Stored data entries:
● ● ● ●

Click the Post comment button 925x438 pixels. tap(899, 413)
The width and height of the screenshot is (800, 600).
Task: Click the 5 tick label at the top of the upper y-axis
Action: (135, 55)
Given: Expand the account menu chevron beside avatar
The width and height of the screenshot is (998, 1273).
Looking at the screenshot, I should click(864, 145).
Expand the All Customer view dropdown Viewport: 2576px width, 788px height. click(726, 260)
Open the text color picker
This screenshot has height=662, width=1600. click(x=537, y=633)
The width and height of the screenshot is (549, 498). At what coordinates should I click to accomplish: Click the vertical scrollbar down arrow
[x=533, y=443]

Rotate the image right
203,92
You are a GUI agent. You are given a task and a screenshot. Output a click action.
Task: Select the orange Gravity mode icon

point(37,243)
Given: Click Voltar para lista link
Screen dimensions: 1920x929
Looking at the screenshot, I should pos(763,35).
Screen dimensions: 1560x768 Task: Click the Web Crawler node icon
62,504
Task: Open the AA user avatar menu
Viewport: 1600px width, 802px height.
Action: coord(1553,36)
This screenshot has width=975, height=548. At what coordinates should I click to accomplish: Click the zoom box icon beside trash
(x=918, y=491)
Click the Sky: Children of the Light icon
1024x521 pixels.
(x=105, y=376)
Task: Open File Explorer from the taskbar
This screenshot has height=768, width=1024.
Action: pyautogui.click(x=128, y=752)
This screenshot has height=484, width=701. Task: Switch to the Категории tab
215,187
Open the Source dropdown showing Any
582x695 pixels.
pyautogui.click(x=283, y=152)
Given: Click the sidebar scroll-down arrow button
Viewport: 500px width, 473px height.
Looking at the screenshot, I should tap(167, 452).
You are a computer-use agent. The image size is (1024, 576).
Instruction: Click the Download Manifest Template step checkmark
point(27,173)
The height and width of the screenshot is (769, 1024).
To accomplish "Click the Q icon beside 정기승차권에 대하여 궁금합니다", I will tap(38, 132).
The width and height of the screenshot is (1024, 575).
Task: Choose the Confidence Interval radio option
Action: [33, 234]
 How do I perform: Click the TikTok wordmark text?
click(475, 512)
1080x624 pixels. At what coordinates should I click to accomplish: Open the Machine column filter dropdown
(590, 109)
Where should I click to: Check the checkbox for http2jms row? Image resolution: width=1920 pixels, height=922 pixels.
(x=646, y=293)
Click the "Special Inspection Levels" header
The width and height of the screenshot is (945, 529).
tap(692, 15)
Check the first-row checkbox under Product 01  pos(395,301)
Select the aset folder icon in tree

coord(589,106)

● ● ● ●

● **WHAT IS NEEDED**
Each record shown above must be reproduced exactly.

● **SOLUTION**
Click the Post comment button 925x438 pixels. tap(899, 413)
The width and height of the screenshot is (800, 600).
Task: Click the 5 tick label at the top of the upper y-axis
Action: (135, 55)
Given: Expand the account menu chevron beside avatar
The width and height of the screenshot is (998, 1273).
Looking at the screenshot, I should click(864, 145).
Expand the All Customer view dropdown Viewport: 2576px width, 788px height. click(726, 260)
Open the text color picker
This screenshot has height=662, width=1600. click(x=537, y=633)
The width and height of the screenshot is (549, 498). At what coordinates should I click to accomplish: Click the vertical scrollbar down arrow
[x=533, y=443]

Rotate the image right
203,92
You are a GUI agent. You are given a task and a screenshot. Output a click action.
Task: Select the orange Gravity mode icon

point(37,243)
Given: Click Voltar para lista link
Screen dimensions: 1920x929
Looking at the screenshot, I should pos(763,35).
Screen dimensions: 1560x768 Task: Click the Web Crawler node icon
62,504
Task: Open the AA user avatar menu
Viewport: 1600px width, 802px height.
Action: coord(1553,36)
This screenshot has width=975, height=548. At what coordinates should I click to accomplish: Click the zoom box icon beside trash
(x=918, y=491)
Click the Sky: Children of the Light icon
1024x521 pixels.
(x=105, y=376)
Task: Open File Explorer from the taskbar
This screenshot has height=768, width=1024.
Action: pyautogui.click(x=128, y=752)
This screenshot has height=484, width=701. Task: Switch to the Категории tab
215,187
Open the Source dropdown showing Any
582x695 pixels.
pyautogui.click(x=283, y=152)
Given: Click the sidebar scroll-down arrow button
Viewport: 500px width, 473px height.
Looking at the screenshot, I should tap(167, 452).
You are a computer-use agent. The image size is (1024, 576).
Instruction: Click the Download Manifest Template step checkmark
point(27,173)
The height and width of the screenshot is (769, 1024).
To accomplish "Click the Q icon beside 정기승차권에 대하여 궁금합니다", I will tap(38, 132).
The width and height of the screenshot is (1024, 575).
Task: Choose the Confidence Interval radio option
Action: [33, 234]
 How do I perform: Click the TikTok wordmark text?
click(475, 512)
1080x624 pixels. At what coordinates should I click to accomplish: Open the Machine column filter dropdown
(590, 109)
Where should I click to: Check the checkbox for http2jms row? Image resolution: width=1920 pixels, height=922 pixels.
(x=646, y=293)
Click the "Special Inspection Levels" header
The width and height of the screenshot is (945, 529).
tap(692, 15)
Check the first-row checkbox under Product 01  pos(395,301)
Select the aset folder icon in tree

coord(589,106)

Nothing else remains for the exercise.